Monday of the Fourth Week of Lent
“I will rejoice…and exult in my people”
The priests have donned once again their purple vestments, the rose colored ones from yesterday, Laetare Sunday, retired to the closet until Advent. Yet, today’s readings seem to be an overflow from the joy which we tasted yesterday, a little respite in the desert of Lent.
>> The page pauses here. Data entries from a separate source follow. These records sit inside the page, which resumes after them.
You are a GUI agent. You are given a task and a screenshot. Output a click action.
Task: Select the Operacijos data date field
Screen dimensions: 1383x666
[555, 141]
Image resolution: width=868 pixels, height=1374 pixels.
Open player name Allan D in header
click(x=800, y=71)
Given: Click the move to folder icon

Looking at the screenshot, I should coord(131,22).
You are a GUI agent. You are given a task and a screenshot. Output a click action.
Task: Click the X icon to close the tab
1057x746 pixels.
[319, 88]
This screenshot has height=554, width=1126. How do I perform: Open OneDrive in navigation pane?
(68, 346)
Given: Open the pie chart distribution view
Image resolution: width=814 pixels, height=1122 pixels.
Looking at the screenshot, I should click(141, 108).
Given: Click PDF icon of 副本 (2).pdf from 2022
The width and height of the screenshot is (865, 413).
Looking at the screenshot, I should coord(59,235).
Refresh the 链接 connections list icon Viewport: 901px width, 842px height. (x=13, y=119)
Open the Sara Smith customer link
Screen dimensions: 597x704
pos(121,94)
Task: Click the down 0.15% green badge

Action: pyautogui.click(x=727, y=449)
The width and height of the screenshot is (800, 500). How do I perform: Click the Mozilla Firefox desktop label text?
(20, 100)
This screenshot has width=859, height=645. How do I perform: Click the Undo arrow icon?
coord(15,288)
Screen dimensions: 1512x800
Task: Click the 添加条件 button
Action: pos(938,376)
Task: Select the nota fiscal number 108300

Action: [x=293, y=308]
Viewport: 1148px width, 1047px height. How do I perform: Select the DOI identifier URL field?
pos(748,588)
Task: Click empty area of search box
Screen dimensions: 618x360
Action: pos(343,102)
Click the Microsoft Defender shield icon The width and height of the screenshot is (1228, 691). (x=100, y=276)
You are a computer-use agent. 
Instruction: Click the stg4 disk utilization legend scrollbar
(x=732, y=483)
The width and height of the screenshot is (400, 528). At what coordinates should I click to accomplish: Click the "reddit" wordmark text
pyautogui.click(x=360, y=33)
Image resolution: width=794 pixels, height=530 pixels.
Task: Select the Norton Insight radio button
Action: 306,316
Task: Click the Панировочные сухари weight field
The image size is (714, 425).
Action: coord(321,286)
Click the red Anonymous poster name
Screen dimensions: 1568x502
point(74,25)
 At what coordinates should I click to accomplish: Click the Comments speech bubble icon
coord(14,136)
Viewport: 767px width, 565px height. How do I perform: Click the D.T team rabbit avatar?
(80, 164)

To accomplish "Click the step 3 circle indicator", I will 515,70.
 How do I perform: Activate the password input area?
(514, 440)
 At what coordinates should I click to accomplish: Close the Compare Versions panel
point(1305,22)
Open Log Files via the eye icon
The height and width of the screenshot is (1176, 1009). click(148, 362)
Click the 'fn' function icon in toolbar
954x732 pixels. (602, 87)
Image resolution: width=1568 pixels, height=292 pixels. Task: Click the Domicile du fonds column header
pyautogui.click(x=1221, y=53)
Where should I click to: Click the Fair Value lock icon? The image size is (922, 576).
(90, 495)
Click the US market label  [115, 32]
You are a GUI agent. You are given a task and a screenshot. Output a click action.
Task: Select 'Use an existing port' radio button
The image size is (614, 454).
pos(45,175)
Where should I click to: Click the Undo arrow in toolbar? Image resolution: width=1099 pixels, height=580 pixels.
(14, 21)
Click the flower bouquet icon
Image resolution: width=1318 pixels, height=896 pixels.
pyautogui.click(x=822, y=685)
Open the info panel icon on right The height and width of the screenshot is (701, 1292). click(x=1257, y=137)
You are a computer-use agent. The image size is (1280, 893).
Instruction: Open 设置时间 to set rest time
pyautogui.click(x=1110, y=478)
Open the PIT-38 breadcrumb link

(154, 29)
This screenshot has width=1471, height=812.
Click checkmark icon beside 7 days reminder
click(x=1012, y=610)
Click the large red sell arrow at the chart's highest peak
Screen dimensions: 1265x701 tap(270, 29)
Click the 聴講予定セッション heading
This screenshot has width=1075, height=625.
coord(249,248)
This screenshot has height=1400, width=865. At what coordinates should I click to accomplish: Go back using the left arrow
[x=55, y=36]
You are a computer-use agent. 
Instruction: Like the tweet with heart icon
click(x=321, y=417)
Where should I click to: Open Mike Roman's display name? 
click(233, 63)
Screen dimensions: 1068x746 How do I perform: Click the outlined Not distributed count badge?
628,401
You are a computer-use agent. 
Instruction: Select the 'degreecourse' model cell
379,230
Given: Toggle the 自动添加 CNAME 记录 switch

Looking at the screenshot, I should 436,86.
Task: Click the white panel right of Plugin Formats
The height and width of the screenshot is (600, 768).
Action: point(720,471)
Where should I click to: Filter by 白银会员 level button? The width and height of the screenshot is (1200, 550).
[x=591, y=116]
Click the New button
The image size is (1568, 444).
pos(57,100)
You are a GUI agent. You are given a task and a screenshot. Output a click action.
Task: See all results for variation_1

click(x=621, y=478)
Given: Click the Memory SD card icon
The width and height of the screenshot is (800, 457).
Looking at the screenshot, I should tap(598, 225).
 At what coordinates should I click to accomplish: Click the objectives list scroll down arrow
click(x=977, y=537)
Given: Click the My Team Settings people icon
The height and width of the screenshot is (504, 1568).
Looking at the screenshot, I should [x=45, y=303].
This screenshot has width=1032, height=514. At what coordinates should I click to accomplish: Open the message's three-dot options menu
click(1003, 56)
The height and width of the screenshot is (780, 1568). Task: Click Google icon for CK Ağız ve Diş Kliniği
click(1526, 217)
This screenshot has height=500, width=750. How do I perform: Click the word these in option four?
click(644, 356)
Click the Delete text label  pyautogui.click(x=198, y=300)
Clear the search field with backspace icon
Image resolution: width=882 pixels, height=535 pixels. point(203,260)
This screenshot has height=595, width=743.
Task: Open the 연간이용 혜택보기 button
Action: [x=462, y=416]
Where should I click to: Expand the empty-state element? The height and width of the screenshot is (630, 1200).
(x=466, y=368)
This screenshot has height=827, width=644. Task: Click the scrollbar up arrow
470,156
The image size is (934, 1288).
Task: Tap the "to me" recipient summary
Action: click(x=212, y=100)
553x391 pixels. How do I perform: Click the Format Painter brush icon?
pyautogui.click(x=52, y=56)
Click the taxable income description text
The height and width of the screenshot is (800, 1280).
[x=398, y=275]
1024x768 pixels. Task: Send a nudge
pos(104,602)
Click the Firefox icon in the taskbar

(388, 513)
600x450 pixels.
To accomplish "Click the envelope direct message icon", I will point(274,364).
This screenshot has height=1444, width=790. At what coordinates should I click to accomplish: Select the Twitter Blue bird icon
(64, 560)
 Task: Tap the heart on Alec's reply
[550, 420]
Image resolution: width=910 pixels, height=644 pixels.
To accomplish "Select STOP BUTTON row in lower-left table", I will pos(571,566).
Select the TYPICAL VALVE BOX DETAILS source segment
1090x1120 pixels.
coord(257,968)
Laetare means rejoice, and the readings today give us a reason to rejoice as we continue through Lent. In the first reading, God reminds His people that He is the Creator. God promises “to create new heavens and a new earth.” His new creation will not be a cause for mourning, but shall be cause for joy. In our fallen world, with bad news inundating us day in and day out, it can be hard to fathom a world, a reality, a life where there are no tears, no weeping. We hope and pray for better days, but then we receive a phone call about another family member with cancer, receive a pink slip on a Friday afternoon, or hear of another friend who had a miscarriage. And the bad news in our lives isn’t always ‘big’ news. Maybe it’s the fact that our parents had another fight, or that a sibling didn’t call to say happy birthday, or that we criticized a co-worker because of our own insecurities. We see how broken our world is. We experience how broken we are.
Where is the joy in all of this? Well, God reminds His people that it is not because of their actions that His new creation will be a joy and delight, but because He rejoices in them—He rejoices in us. He will not remember the past, but will create us anew. Jesus promises the royal official the same thing in today’s Gospel. The royal official begs Jesus to come to heal his dying son. Jesus replies, “You may go; your son will live. The man believed what Jesus said to him and left.” At a word, from a distance, Christ recreates, promises that the son will be healed. He promises to do the same for us.
And this is what Lent is all about, isn’t it? Bringing our brokenness to the feet of Jesus and asking Him to recreate our hearts, to allow our hearts to rejoice once again. And when He tells us that we have been healed, let us believe Him—and remember that God rejoices in us.